**What you should do:** Would you copy exactly the lines in the data below from the one that has "Screen dimensions: 606x486" through the one that has "The image size is (1025, 473).", dropping any pictures?

Collected data entries:
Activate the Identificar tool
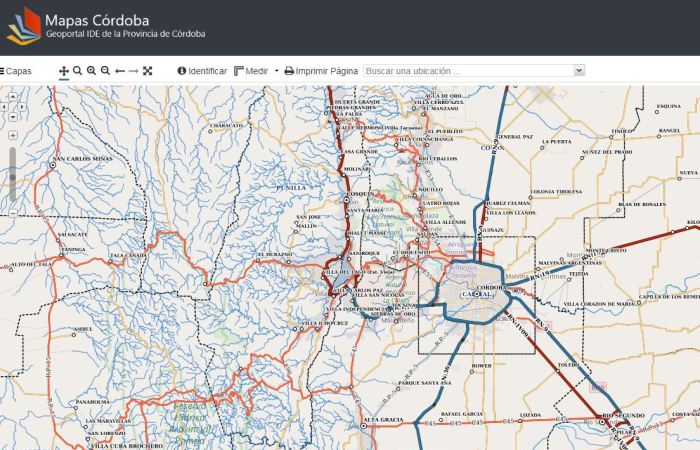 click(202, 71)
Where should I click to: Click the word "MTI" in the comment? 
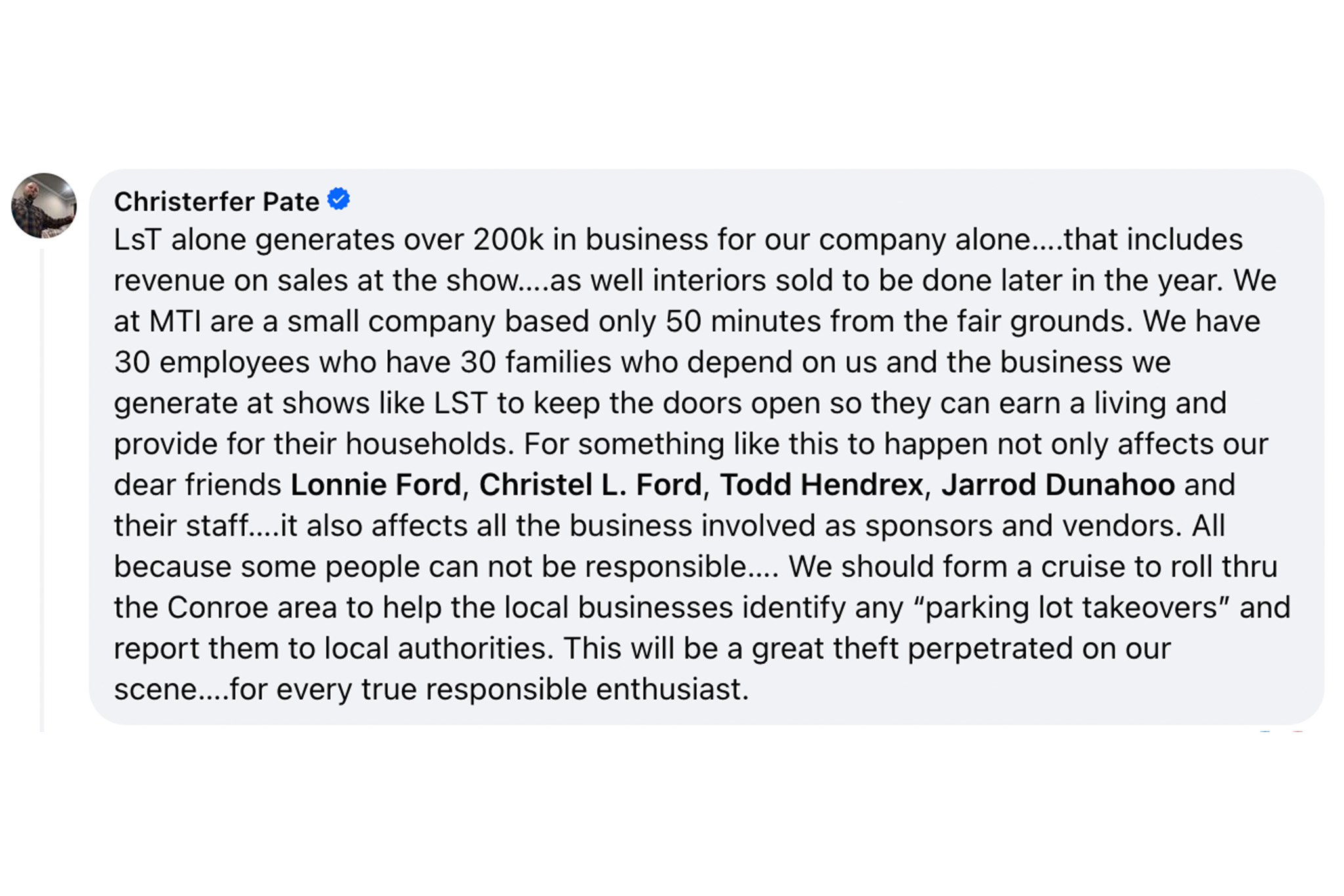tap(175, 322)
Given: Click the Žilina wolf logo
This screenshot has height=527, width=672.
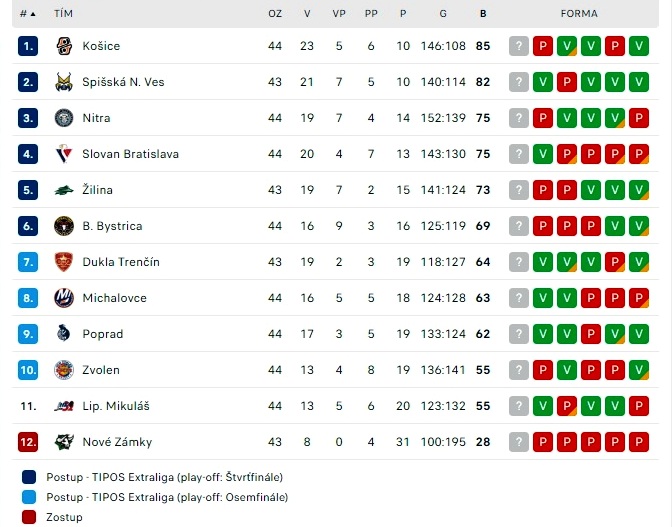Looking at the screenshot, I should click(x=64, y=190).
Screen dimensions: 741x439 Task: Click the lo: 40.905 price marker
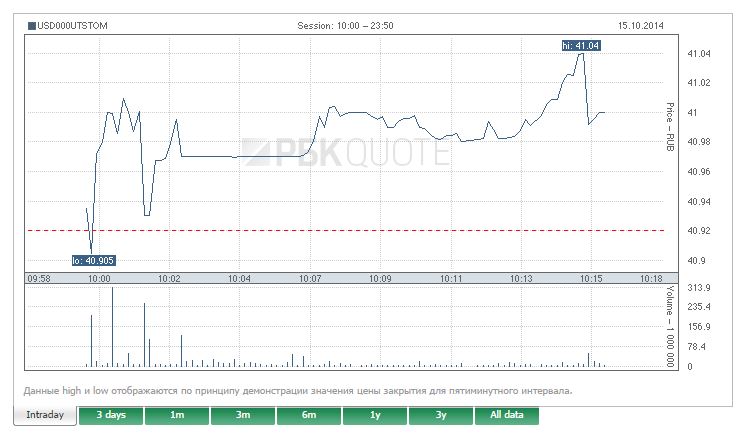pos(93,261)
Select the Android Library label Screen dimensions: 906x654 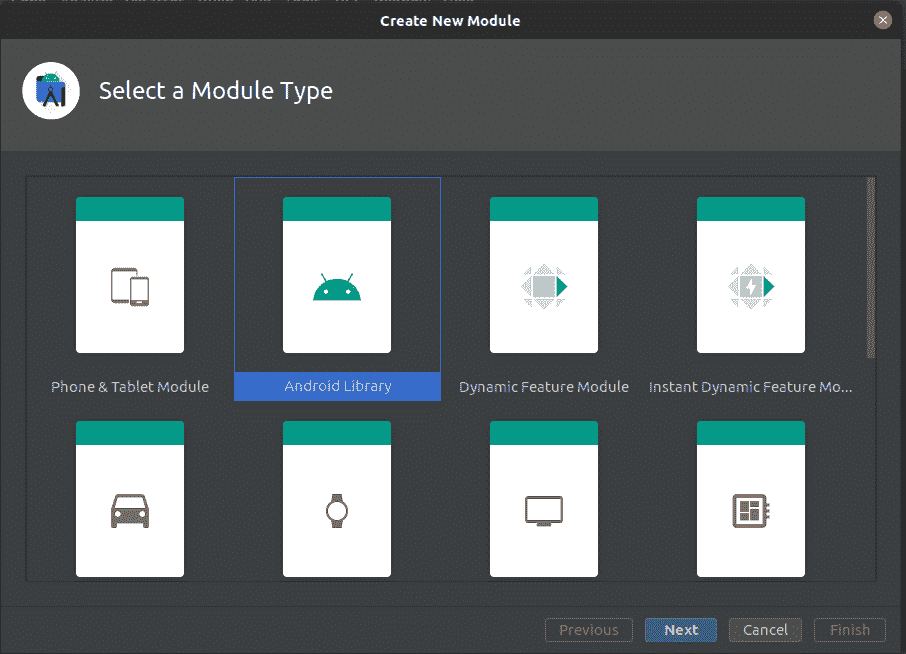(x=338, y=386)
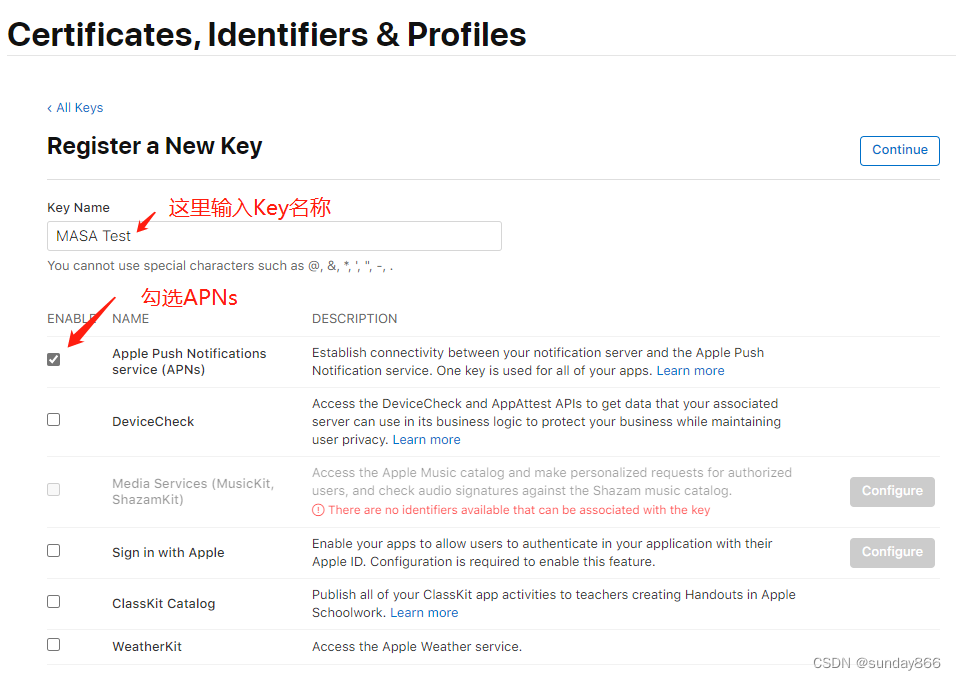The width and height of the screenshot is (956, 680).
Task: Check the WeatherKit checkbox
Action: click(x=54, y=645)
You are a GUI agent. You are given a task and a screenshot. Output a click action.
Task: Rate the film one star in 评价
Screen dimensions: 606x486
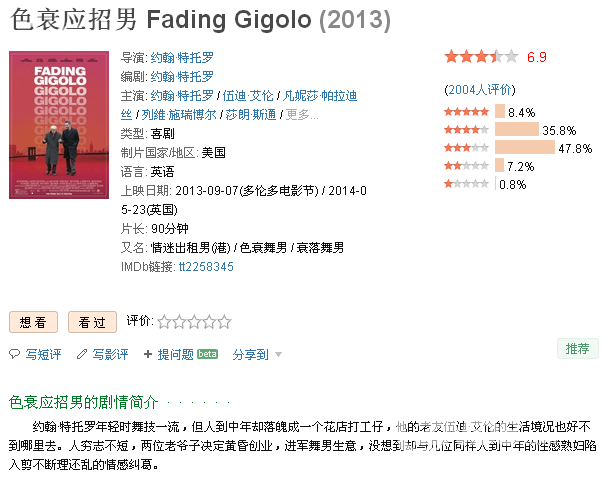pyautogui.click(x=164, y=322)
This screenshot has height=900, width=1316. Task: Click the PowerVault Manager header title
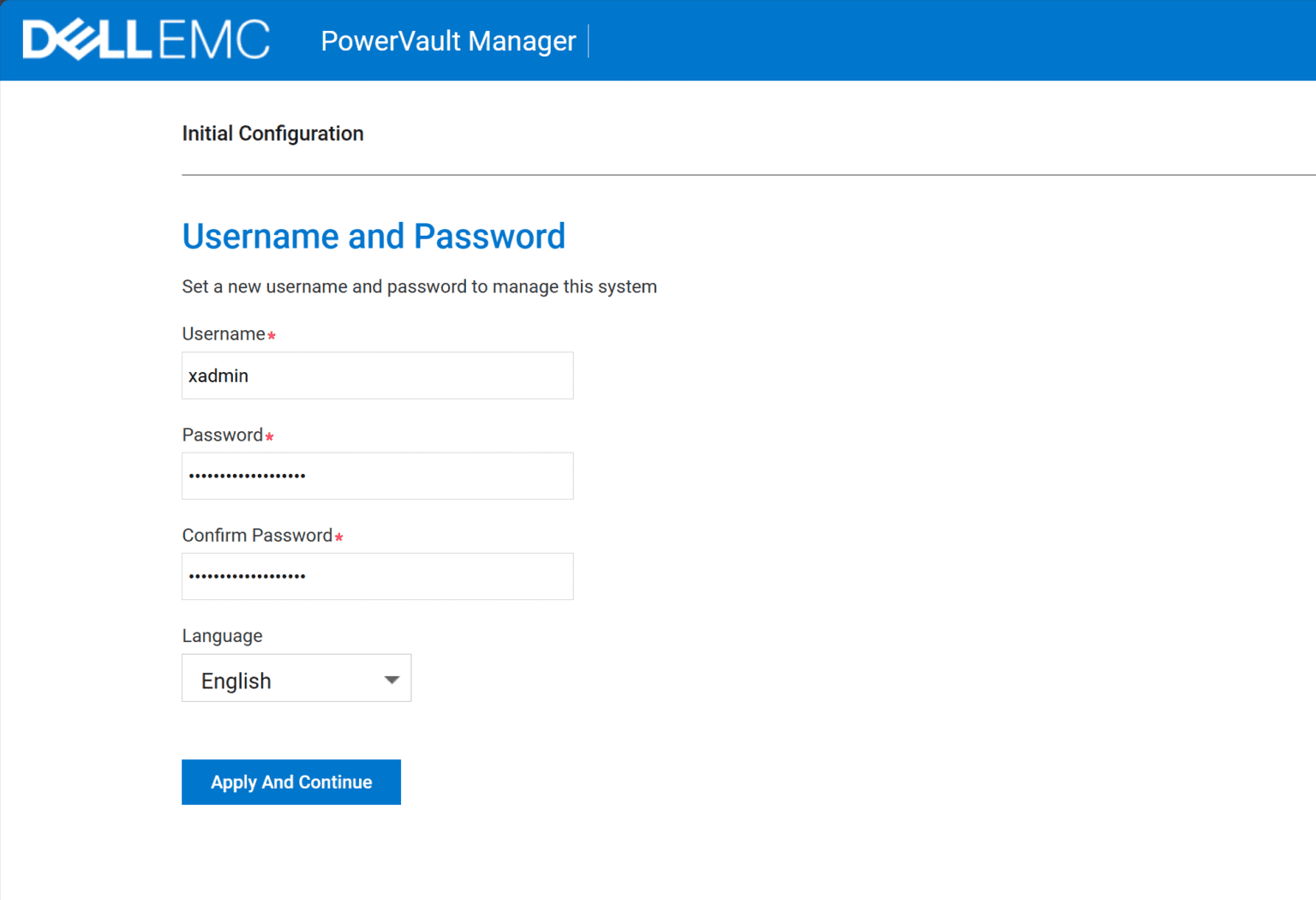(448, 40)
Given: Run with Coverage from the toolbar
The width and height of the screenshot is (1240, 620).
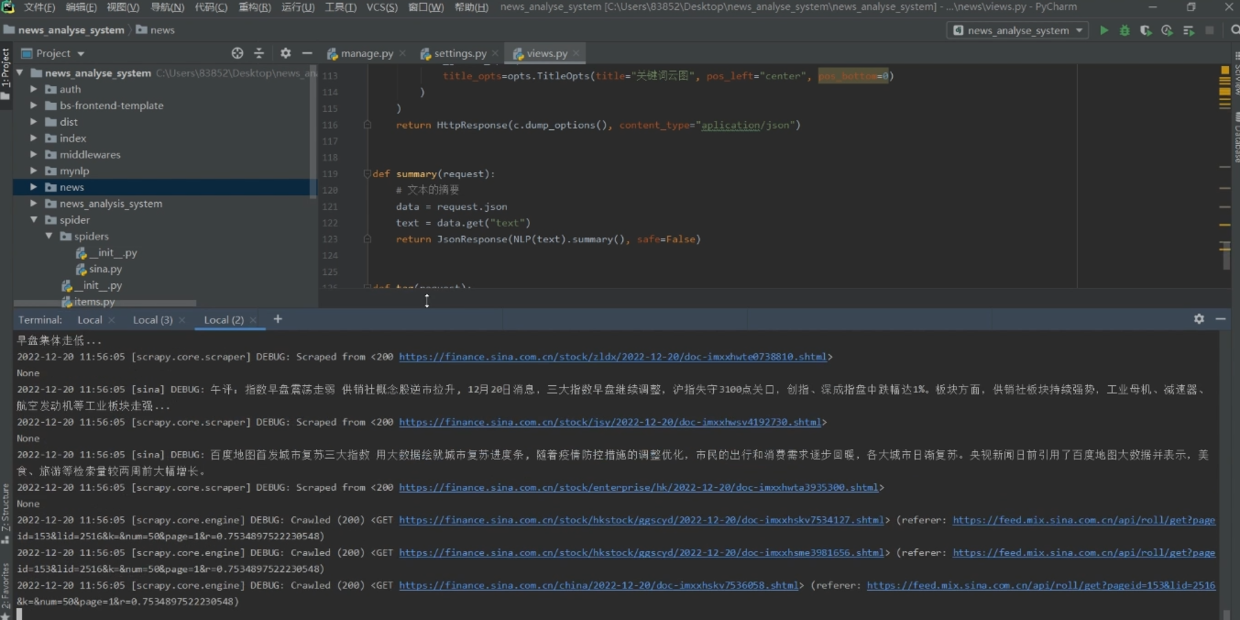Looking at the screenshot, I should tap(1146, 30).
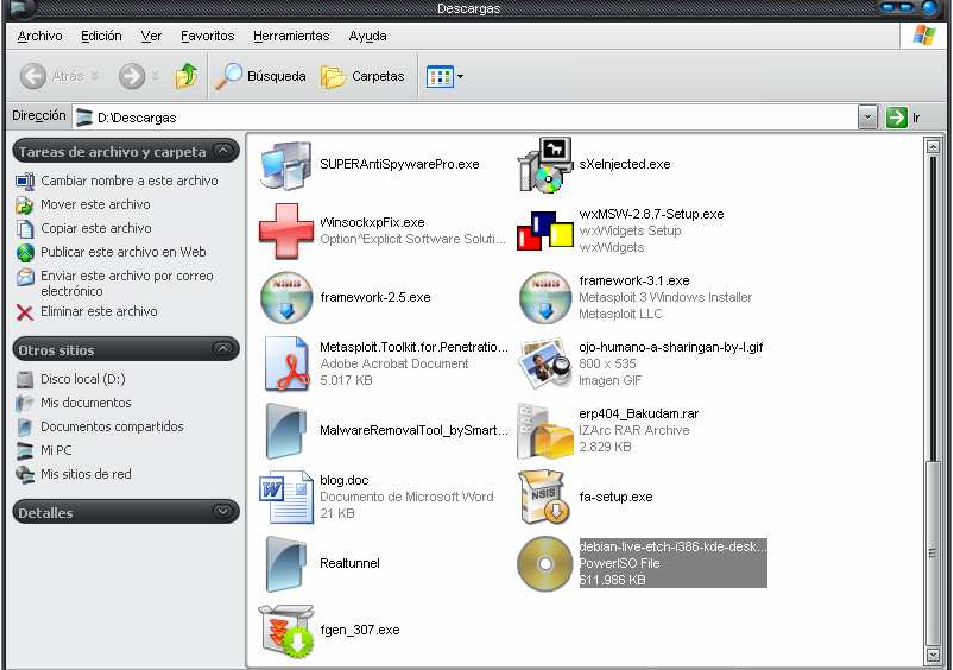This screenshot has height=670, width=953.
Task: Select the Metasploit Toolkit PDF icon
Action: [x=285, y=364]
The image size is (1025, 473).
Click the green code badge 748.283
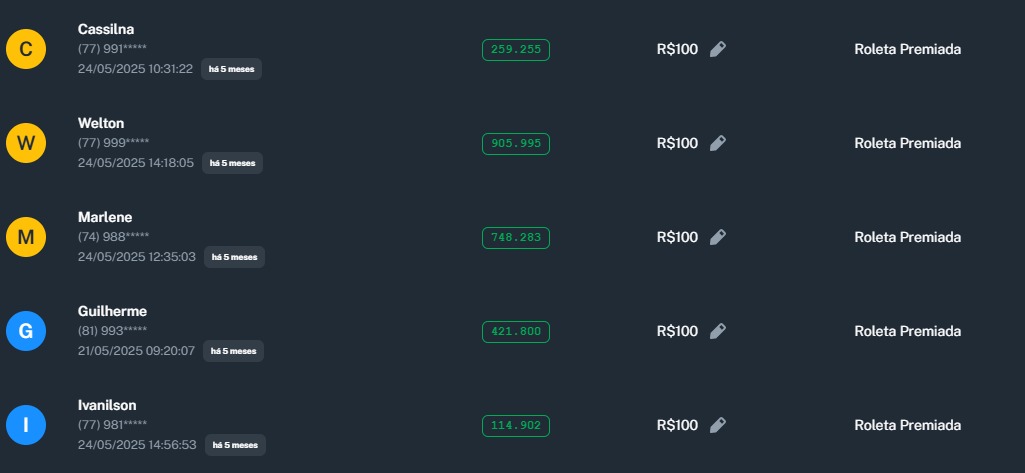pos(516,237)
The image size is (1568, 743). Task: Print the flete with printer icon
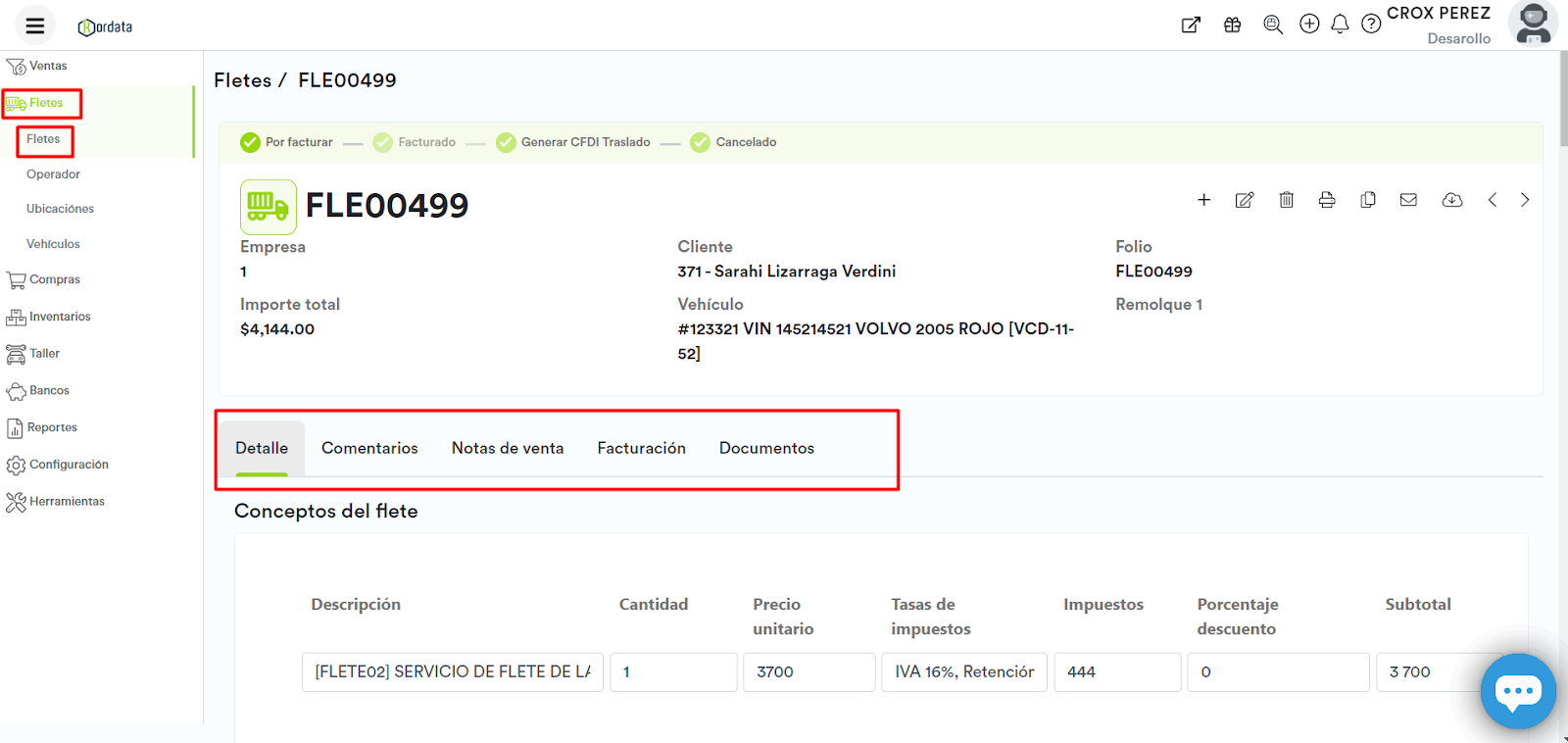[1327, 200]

**Response area:**
Screen dimensions: 606x486
pyautogui.click(x=164, y=322)
This screenshot has height=900, width=1316. Task: Click the PowerVault Manager header title
(448, 40)
Given: Run with Coverage from the toolbar
The width and height of the screenshot is (1240, 620).
Looking at the screenshot, I should tap(1146, 30).
This screenshot has height=670, width=953.
Task: Select the Metasploit Toolkit PDF icon
Action: [x=285, y=364]
The image size is (1025, 473).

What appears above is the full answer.